New study reveals how personal data can be stolen from Fitbit devices

The University of Edinburgh have released results from a new study that reveals how personal information can be stolen from Fitbit fitness bands.

Researchers analyzed the Fitbit One and Fitbit Flex wristbands, and discovered a way of intercepting messages transmitted between fitness trackers and cloud servers – where data is sent for analysis. This allowed them to access personal information and create false activity records.

Commenting on this, Dan Lyon, principal consultant at Synopsys, said:

The recent article on Fitbit highlights a vulnerability that enables someone with physical access to the Fitbit to extract specific data from the device. Currently the attack requires physical access, and is limited to acquiring a limited amount of data, however it helps to highlight the growing importance of physical activity data.

As corporate wellness programs evolve, they are including things like physical activity as a basis to offer discounts on insurance or rewards such as gift cards. These monetary incentives are being tied to and distributed based on user’s activity data.  While the current monetary impact is small, the future is likely going to have this data being more and more valuable. Wearables in general are evolving to collect much more data to provide increased benefits, but this also increases the potential risks.

Medical conditions, such as movement disorders, are currently being studied for early indicators related to physical activity through commercially available wearable devices. It may be possible to identify that people have movement disorders such as Parkinson’s disease through specific profiles or changes in things like a person’s walking gait or arm movements.
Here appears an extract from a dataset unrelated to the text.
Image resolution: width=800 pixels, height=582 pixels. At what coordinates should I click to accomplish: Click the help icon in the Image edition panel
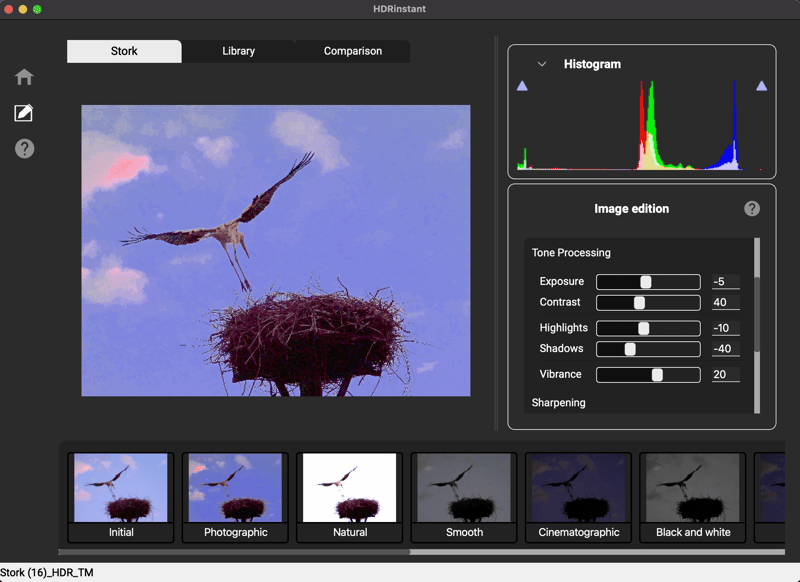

If this kind of analysis can be performed now or anytime in the future, it could be used to determine a person has a specific medical condition. The impact of this to the individual could be raised healthcare premiums or even denied coverage due to preexisting conditions. And once the data is in the hands of an organization, it could potentially be sold for other purposes.

While this kind of big data potential is still in its infancy, the risks are real and need to be understood. The wearables and their data transfer, storage and analysis systems need to be designed to minimize the risks. Organizations need to address security and privacy through a comprehensive effort to build security into the entire development process. The Fitbit example highlights one element of good design in that they are able to release software updates to address the issue. The ability to deliver secure software updates is a crucial design element that many devices do not have.